Calculator
Formula used
For an ideal gas with constant degrees of freedom, internal energy depends on temperature: U = (f/2) · n · R · T. Here n is moles, R is the gas constant, and T is absolute temperature.
Using the ideal-gas relation nRT = PV, you may also compute: U = (f/2) · P · V. This is useful when pressure and volume are known directly.
How to use this calculator
- Select an input method: n,T, m,M,T, or P,V.
- Choose degrees of freedom using gas type, or enter a custom value.
- Enter your values with units, then press Calculate.
- Review the result shown above the form after submission.
- Use Download CSV or Download PDF to export.
Example data table
| Case | Gas type (f) | n (mol) | T (K) | U (J) |
|---|---|---|---|---|
| 1 | Monoatomic (3) | 1.0 | 300 | 3741.51 |
| 2 | Diatomic (5) | 2.0 | 350 | 14550.31 |
| 3 | Polyatomic (6) | 0.5 | 500 | 6235.85 |
Values use R = 8.314462618 J/(mol·K) and U = (f/2) nRT.
1) Ideal-gas internal energy in one equation
This calculator estimates internal energy for an ideal gas using U = (f/2) nRT, with R = 8.314462618 J/(mol·K). It assumes a constant f over the temperature range and reports energy in joules. Use the rounding control to match lab precision and the method selector to compute from either n,T or P,V.

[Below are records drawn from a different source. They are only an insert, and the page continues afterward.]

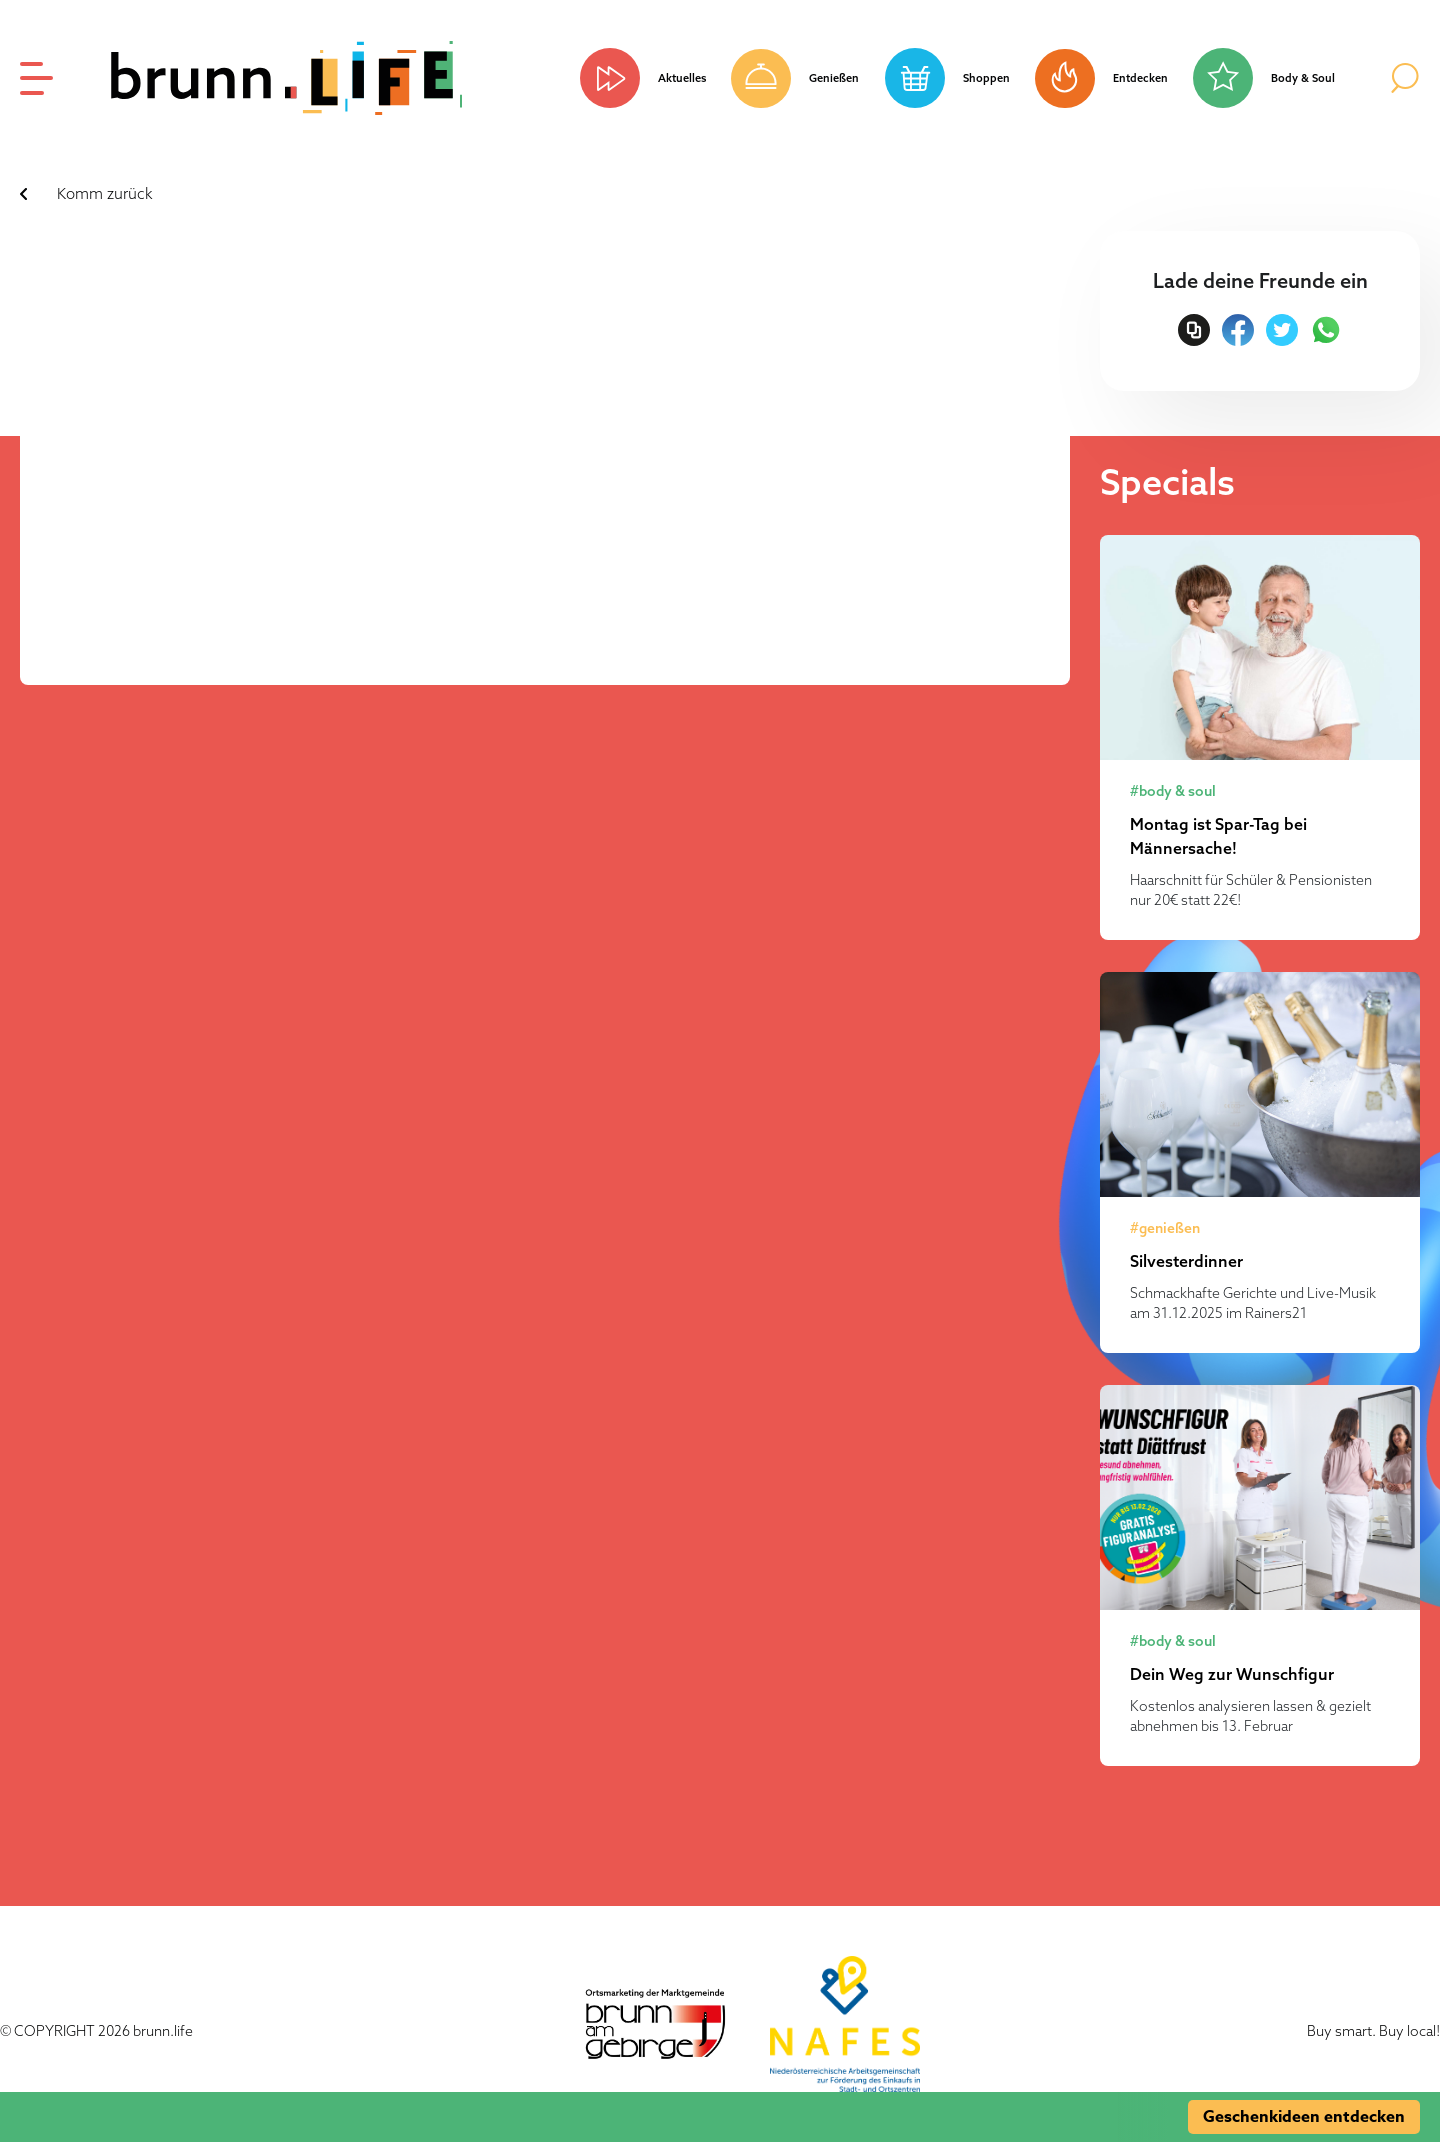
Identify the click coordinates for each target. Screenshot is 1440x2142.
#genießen (1165, 1228)
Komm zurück (105, 193)
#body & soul (1173, 791)
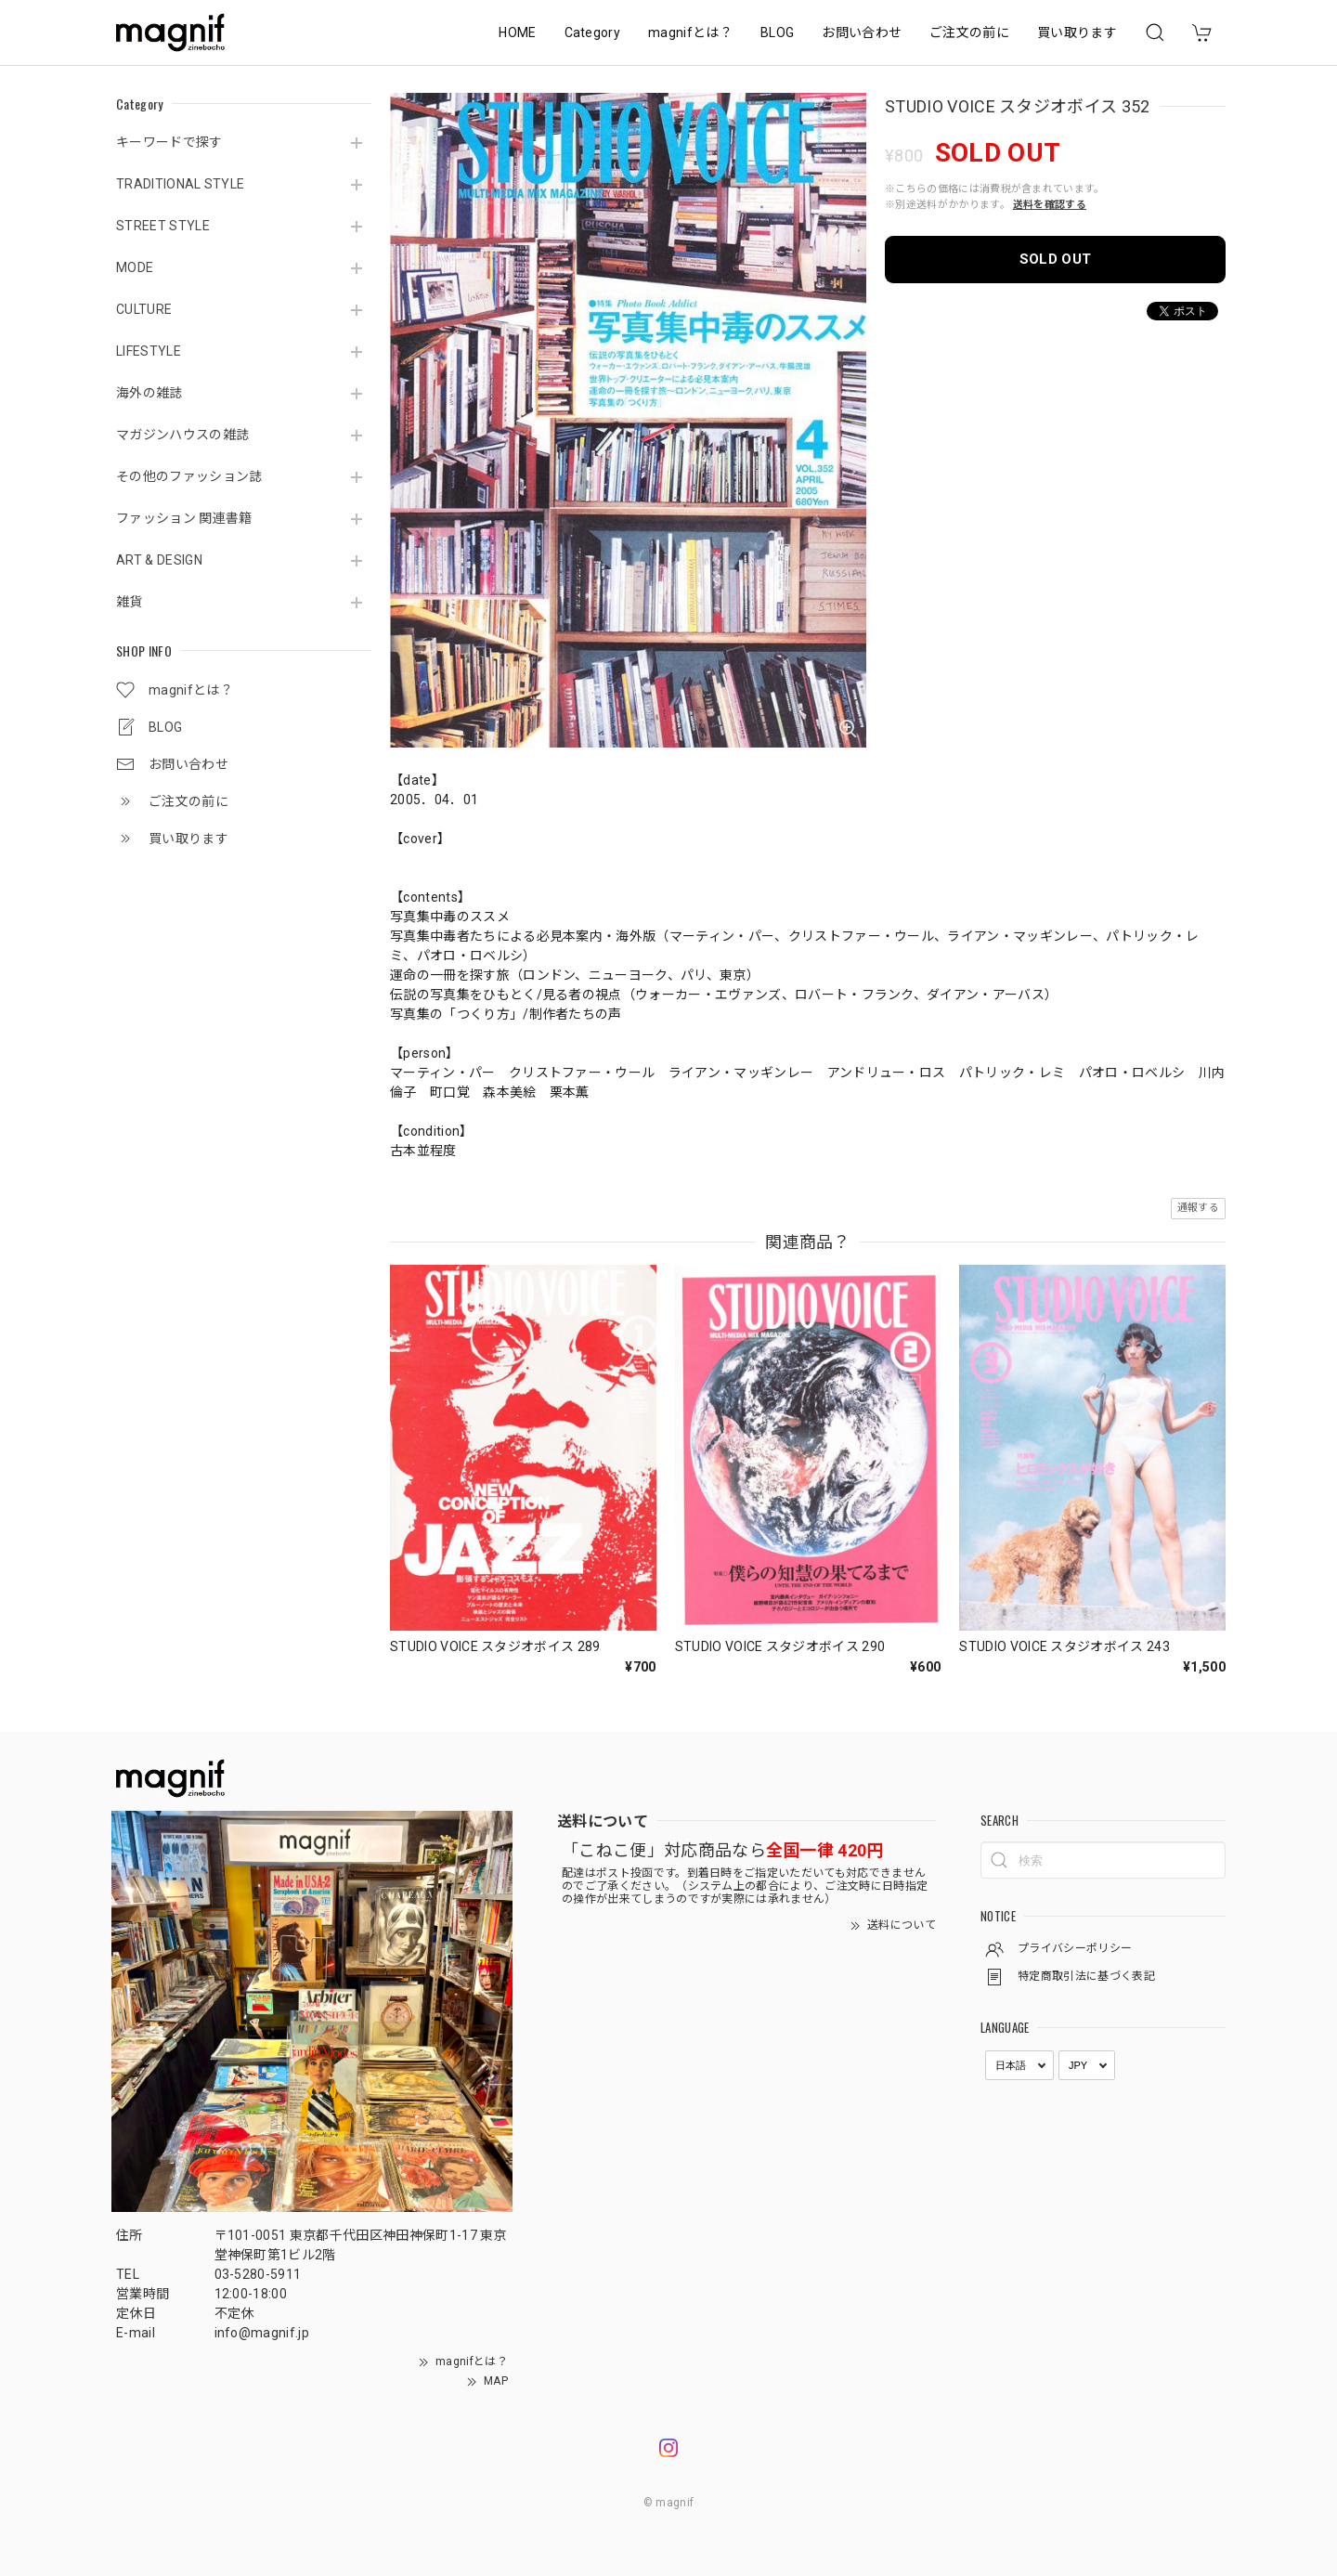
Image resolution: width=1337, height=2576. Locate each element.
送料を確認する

2) Degrees of freedom and gas selection
The gas-type choice sets the degrees of freedom f: monatomic (~3), diatomic (~5), and polyatomic (~6) are common teaching defaults. At higher temperatures, vibrational modes may increase the effective f, raising U beyond the constant‑f estimate.
3) Temperature units and why kelvin matters
Internal energy depends on absolute temperature, so °C and °F inputs are converted to K. A 10 K rise changes energy by (f/2) nR·10. For 2.0 mol diatomic gas, that is about 416 J per 10 K, useful for quick sanity checks.
4) Example values you can compare
︎For n = 1.00 mol at 300 K, a monatomic estimate (f=3) gives U ≈ 3741.5 J, while a diatomic estimate (f=5) gives U ≈ 6235.9 J. Doubling moles or temperature doubles internal energy.
5) Using pressure–volume data directly
If pressure and volume are known, the ideal-gas identity nRT = PV allows U = (f/2)PV. With P = 200 kPa and V = 0.010 m³, PV = 2000 J, so a diatomic estimate is U ≈ 5000 J.
6) Sensitivity, rounding, and uncertainty
Because U is proportional to n and T, relative errors add in a simple way: 2% uncertainty in moles produces 2% uncertainty in energy. If T is uncertain by ±2 K at 300 K, that is about ±0.67% in U. Use the precision control to avoid reporting digits your inputs cannot justify.
7) Thermodynamics connections
Internal energy supports first‑law calculations: ΔU = Q − W. You can compute U at two temperatures and take the difference to estimate heating or cooling effects. Combine U with PV trends when discussing enthalpy in ideal processes. This is helpful for constant‑volume and constant‑pressure comparisons.
8) Limits of the ideal-gas model
The approach works best at moderate pressures and temperatures well above liquefaction. Near phase change or at high pressure, real-gas effects and temperature‑dependent heat capacities matter. For higher accuracy, use tabulated Cv(T) and integrate U(T).
Frequently asked questions
1) Why does internal energy depend only on temperature here?
For an ideal gas, intermolecular potential energy is neglected, so energy comes from molecular motion. With constant degrees of freedom, average kinetic energy scales with absolute temperature, making U a function of T only.
2) Which gas type should I choose?
Use monatomic for noble gases, diatomic for many common gases near room temperature, and polyatomic as a simple approximation for complex molecules. At high temperatures, vibrational modes can require a larger effective f.
3) Can I use °C or °F directly?
Yes. The calculator converts °C and °F to kelvin before computing. Internal energy must use an absolute temperature scale; using °C or °F without conversion would produce incorrect results and even negative values.
4) What is the PV method used for?
If pressure and volume are known, the identity nRT = PV lets you compute U without separately finding n or T. This is useful when you have measured P and V and want a fast energy estimate.
5) What units does the calculator output?
Internal energy is reported in joules. If you use kPa for pressure and m³ for volume, PV naturally equals joules. The tool also shows intermediate values, helping you validate unit conversions.
6) Is internal energy the same as heat added?
Not always. Heat Q and internal energy change ΔU are related by ΔU = Q − W. If the gas expands and does work, some heat becomes work and ΔU is smaller than Q.
7) When should I avoid the ideal-gas assumption?
Avoid it near condensation, at very high pressures, or when high accuracy is required. In those cases, real‑gas behavior and temperature‑dependent heat capacities can shift U from the constant‑f estimate.